Spring Boot is a popular Java framework that provides a rich platform for integration testing. It’s pretty convenient and flexible; however, at a large scale, when the project has hundreds or even thousands of integration tests using lots of heavy components (like TestContainers-managed beans), there can be performance and other issues.

In this article, we’ll look at how the framework works under the hood, why it can be slow and consume a lot of resources, and how to boost the performance. With knowledge of these details, you’ll be able to efficiently scale your test suites.

2. Spring Context Cache Explained

2.1. Definition of MergedContextConfiguration

Let’s take a look at a simple Spring Boot Integration test. It declares the configuration and can have a parent super-class, injected fields, and @Test methods.

The Spring Test framework reads test class signatures and decides whether to create a new Spring context or reuse an existing one from the cache. Let’s look at a few annotations that declare configurations, profiles, or properties:

@ContextConfiguration(classes = {
    FeatureServiceIntTest.Configuration.class
})
@ActiveProfiles("test")
@TestPropertySource(properties = {
    "parameter = value"
})
public class FeatureServiceIntTest extends AbstractIntTest {
    @MockBean
    private FeatureRepository featureRepository;
    
    // ...
}

In total, Spring gathers around a dozen of such parameters from the test class and its super-classes and aggregates them to an object of org.springframework.test.context.MergedContextConfiguration class:

  • locations, classes, contextInitializerClasses, contextLoader (from @ContextConfiguration)
  • activeProfiles (from @ActiveProfiles)
  • propertySourceDescriptors, propertySourceLocations, propertySourceProperties (from @TestPropertySource)
  • contextCustomizers (from @ContextCustomizerFactory) – e.g. @DynamicPropertySource, @MockBean/@MockitoBean and @SpyBean/@MockitoSpyBean
  • parent (for contexts with an inheritance hierarchy)

MergedContextConfiguration is a key for the Spring context cache. It means that if all these fields are equal, the existing Spring context can be used. Otherwise, Spring creates a new context, puts it into a cache with this key, and uses it for the integration test.

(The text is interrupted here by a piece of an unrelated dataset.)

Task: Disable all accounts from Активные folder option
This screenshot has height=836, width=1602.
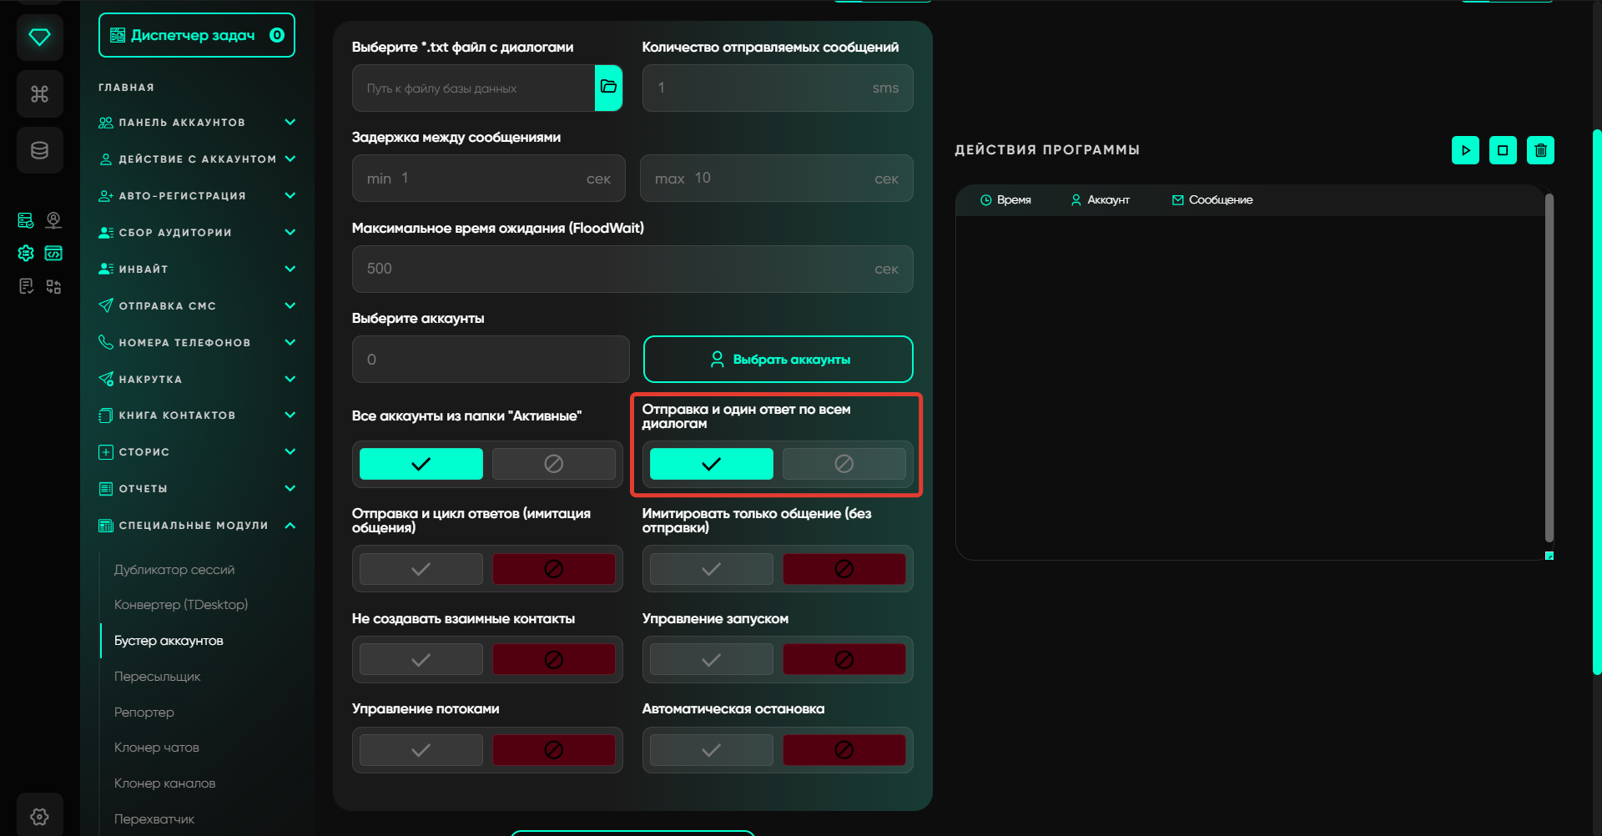Action: pos(553,464)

2.2. Example of Test Suite Execution

Consider a test suite of eight test classes that have four different configurations (according to their MergedContextConfiguration). If we run these tests, eventually there will be four separate active Spring contexts, and each context is created on demand (Test1IT, Test3IT, Test4IT, and Test5IT create new context; Test2IT, Test6IT, and Test8IT reuse existing). The same color means the test class has an equal configuration:

tests default time diagram 1024x286

Spring will close all these contexts on the JVM shutdown hook, but it can be too late, meaning that at this moment, a few things may already have happened:

  • tests conflicting with each other on resources like fixed ports
  • too many active contexts share too many heavy-weight Spring beans (like managed by TestContainers), leading to OOM or an overloaded Docker host

Also, each context initialization can be quite long. For a rich context that bootstraps a web application with databases and lots of components, the initialization time is usually way more than the test execution.

So far, we can have several intermediate conclusions:

  • somehow limit the number of currently active Spring contexts
  • to optimize tests, we need to reduce the number of unique context configurations
  • increase the shared state to reduce the overhead of each subsequent context initialization
  • after all, can we revisit the standard behavior to have the maximum benefit of it?

Let’s go through each of these points.

3. Classic Optimizations

3.1. @DirtiesContext Annotation

The @DirtiesContext annotation closes the Spring context before/after the test method or test class. The purpose of this annotation is to avoid reusing a shared Spring context that was modified in a way that may be incompatible with other tests.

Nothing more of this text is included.